--- Begin Input records ---
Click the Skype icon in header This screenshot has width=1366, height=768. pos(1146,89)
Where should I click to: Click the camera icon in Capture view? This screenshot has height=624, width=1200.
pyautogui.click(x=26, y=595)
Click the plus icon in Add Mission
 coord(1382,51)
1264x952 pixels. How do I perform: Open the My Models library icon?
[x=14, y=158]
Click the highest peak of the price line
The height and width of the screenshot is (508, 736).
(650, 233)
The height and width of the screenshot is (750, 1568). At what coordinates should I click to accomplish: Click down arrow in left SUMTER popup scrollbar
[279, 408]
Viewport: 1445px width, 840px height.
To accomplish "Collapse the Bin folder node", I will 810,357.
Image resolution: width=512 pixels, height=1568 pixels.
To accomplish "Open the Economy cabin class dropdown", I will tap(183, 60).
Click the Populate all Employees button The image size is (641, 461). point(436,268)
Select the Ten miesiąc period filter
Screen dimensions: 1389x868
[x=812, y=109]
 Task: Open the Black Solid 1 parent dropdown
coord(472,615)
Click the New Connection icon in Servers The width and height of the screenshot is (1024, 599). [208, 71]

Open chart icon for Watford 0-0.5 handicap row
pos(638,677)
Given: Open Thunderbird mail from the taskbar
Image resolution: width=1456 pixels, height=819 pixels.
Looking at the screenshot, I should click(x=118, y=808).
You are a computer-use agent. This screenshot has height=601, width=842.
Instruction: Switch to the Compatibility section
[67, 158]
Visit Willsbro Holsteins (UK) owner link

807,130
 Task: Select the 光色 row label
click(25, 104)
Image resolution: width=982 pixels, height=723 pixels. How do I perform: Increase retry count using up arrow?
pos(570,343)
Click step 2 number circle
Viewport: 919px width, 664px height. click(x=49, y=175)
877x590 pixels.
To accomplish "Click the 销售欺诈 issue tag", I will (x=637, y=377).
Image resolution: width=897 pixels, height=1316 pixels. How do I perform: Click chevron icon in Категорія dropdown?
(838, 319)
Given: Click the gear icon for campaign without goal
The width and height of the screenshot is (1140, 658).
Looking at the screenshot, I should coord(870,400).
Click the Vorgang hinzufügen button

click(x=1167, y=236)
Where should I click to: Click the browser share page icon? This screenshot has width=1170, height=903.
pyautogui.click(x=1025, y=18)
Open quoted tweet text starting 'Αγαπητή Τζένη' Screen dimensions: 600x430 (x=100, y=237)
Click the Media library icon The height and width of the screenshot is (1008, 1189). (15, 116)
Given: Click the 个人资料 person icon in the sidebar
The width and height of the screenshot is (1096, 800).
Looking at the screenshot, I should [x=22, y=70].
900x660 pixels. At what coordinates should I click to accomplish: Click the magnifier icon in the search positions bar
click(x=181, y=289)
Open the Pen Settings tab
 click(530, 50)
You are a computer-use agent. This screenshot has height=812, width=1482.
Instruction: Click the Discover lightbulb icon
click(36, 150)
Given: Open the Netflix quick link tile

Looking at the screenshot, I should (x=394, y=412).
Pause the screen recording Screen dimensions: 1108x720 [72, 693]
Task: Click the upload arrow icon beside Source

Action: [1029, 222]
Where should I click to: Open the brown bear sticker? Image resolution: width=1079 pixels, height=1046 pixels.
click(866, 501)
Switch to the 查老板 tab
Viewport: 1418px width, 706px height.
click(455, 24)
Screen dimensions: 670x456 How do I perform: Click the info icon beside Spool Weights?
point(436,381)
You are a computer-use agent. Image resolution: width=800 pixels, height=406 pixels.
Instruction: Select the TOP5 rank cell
--- End Input records ---
Rewrite the records from the line with "1264x952 pixels. How" up to and including the line with "I will 810,357.", keeping every request line as it is. Multiply each coordinate in the answers by 0.8 and round it to a whole number, with halves rounded up.

## Solution to this exercise
1264x952 pixels. How do I perform: Open the My Models library icon?
[x=11, y=126]
Click the highest peak of the price line
The height and width of the screenshot is (508, 736).
(520, 186)
The height and width of the screenshot is (750, 1568). At what coordinates should I click to accomplish: Click down arrow in left SUMTER popup scrollbar
[223, 326]
Viewport: 1445px width, 840px height.
To accomplish "Collapse the Bin folder node", I will 648,286.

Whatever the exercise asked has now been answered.